Removing Legacy UPS Systems
Outdated UPS systems waste energy as heat and inflate cooling load. Decommissioning them is a high-impact way to improve PUE.
By Nate Bruns

Decommissioning legacy UPS (Uninterruptible Power Supply) systems can significantly improve PUE by reducing electrical losses, cooling demand, and maintenance overhead tied to outdated, inefficient infrastructure.
Legacy UPS units contribute heavily to Total Facility Power without directly powering compute. Here’s how they drag down efficiency.
1. Low conversion efficiency. Older systems often run at 80–90% efficiency, especially under partial load. Modern UPS reach 96–98%+ even at lower loads using double-conversion ECO modes and modular topologies, meaning legacy units waste far more power as heat during AC-DC-AC conversion.
2. Increased cooling demand. Inefficient UPS units generate more heat, which requires more cooling from chillers, CRAHs, and fans. Decommissioning them reduces total heat and allows cooling to scale back.
3. Oversizing and underutilization. Legacy UPS were often oversized for peak loads that never materialized. UPS run most efficiently at 60–80% load; below that, efficiency drops sharply.
4. Redundant infrastructure.
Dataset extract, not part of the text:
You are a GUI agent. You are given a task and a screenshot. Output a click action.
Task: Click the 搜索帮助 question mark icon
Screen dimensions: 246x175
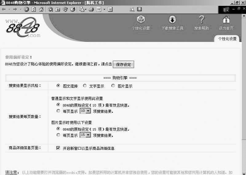(201, 20)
Many older facilities built to N+2 or 2N have redundant UPS that may no longer be needed under updated N+1 policies.
5. Battery inefficiencies. Legacy VRLA batteries require continuous charging and environmental control. Decommissioning the UPS lets you remove those battery banks too.
Example impact
A legacy UPS at 85% efficiency supporting a 500 kW IT load draws roughly 588 kW, wasting about 88 kW as heat. A modern UPS at 97% draws only ~515 kW for the same load, saving 73 kW instantly, plus reduced cooling. Paired with modern technology and right-sizing, removing legacy UPS dramatically lowers energy overhead without compromising uptime.